Smart Meters and Stupid Ministers
Wind turbines are not the only stupid idea the coalition and the previous government have had. Amongst their £200 billion of stupid ideas is the idea of spending nearly £12 billion on so-called 'smart meters'. The idea is that the electricity companies will be able to switch off your appliances if the wind isn't blowing sufficiently fast to turn wind turbines to power the country.
It's like someone else having a remote control for your house. Poorer people, who can only afford to pay less for their bills, such as young working families, the elderly and the unwell, will have to endure more interruptions to their supply than their better off neighbours. People who want an uninterrupted power supply will have to pay more.
On top of the inconvenience they will cause, the privilege of having one of these devices installed in our homes is going to cost us each around £300. Yet smart meters may expose us all to attacks from hackers. After all, if our electricity supply can be remotely turned off for 'good' reasons, it can also be turned off for bad reasons. If computer hackers decide to switch off our electricity supply out of sheer malice, Britain may be plunged back into the Dark Ages. Imagine that, in the middle of winter.

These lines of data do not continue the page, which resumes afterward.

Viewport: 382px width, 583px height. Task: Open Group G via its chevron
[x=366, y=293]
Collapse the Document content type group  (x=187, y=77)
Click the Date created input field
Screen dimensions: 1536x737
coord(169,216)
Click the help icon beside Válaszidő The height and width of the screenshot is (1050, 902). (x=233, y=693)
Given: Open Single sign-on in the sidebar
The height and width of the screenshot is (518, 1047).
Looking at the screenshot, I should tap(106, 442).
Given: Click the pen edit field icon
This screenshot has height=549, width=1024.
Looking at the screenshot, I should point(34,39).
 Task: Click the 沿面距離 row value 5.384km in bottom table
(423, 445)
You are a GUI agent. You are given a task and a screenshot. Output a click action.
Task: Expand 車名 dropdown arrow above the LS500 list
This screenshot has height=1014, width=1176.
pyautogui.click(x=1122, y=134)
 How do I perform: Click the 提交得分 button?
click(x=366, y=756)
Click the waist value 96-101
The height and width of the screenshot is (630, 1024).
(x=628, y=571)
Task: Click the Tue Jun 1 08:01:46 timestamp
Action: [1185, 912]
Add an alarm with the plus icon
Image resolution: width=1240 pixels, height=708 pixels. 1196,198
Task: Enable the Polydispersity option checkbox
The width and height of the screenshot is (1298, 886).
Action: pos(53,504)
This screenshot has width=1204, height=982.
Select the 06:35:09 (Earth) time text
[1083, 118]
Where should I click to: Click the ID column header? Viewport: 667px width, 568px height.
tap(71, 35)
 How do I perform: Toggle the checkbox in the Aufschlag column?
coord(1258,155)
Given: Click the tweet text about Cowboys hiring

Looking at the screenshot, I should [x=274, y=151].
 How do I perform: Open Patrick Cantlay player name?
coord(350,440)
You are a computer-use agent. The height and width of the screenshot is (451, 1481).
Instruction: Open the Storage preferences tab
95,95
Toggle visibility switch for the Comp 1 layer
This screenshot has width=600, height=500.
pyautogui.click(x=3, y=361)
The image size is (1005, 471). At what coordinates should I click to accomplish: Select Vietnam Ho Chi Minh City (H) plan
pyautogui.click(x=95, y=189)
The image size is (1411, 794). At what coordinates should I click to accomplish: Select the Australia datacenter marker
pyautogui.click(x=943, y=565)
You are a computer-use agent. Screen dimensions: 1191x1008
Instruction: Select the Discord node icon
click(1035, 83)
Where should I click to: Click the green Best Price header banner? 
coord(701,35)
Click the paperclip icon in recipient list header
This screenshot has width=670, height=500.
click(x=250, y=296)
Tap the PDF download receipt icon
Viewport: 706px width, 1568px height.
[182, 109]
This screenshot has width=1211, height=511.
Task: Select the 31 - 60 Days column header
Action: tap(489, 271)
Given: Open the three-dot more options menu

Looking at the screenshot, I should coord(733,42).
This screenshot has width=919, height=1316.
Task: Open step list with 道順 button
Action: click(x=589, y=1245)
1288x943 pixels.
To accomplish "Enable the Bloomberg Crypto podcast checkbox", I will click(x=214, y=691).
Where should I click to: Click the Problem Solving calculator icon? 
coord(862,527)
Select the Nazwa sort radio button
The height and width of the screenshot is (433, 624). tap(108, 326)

There are many good reasons for rejecting these meters, whose only purpose seems to be to allow the green zealots in charge of the UK and EU's energy policies to roll out their preferred technologies, regardless of what the public desires. Luckily, not everyone in government and the media are as stupid and blinkered as DECC ministers, and the UK's green energy plans are at last facing some scrutiny. As the Daily Mail reported this week,
Consumer groups claim the £11billion plan will be a fiasco and have demanded it is halted and the independent National Audit Office has warned it could be an expensive flop. Now MPs on the public accounts committee predict the energy giants will not pass back their savings to customers.
The Public Accounts Committee report mentioned in the Mail article reported this week that,
1. Consumers will have to pay energy suppliers for the costs of installing smart meters through their energy bills, but many of the benefits will pass in the first instance to the energy suppliers. 2. The benefits of smart meters can only be fully realised if there is widespread take-up and consumers use them to reduce their energy bills, yet the role of suppliers in helping to achieve this remains undefined. 3. The benefits from smart meters may not reach vulnerable consumers, those on low incomes and those who use prepayment meters. 4. Trials so far have been inconclusive about consumers' willingness to cooperate with the installation process and to use smart meters to reduce their energy consumption. 5. The data communications service required to link smart meters to suppliers is a complex IT project that may cost as much as £3 billion. 6. The Department and energy suppliers face significant challenges to install smart meters in every home in the country.
This is all government-speak for 'they don't bloody work'.
Smart meters are being pushed by stupid ministers. (Either that, or they are simply bad). That's the problem with technology -- it doesn't matter how clever it is, in the hands of idiots it can be worse than the problem it intended to solve. Some technologies are fantastic. But 'smart meters' only allow politicians -- mad or bad -- to have greater control over our lives. There's nothing 'smart' about that.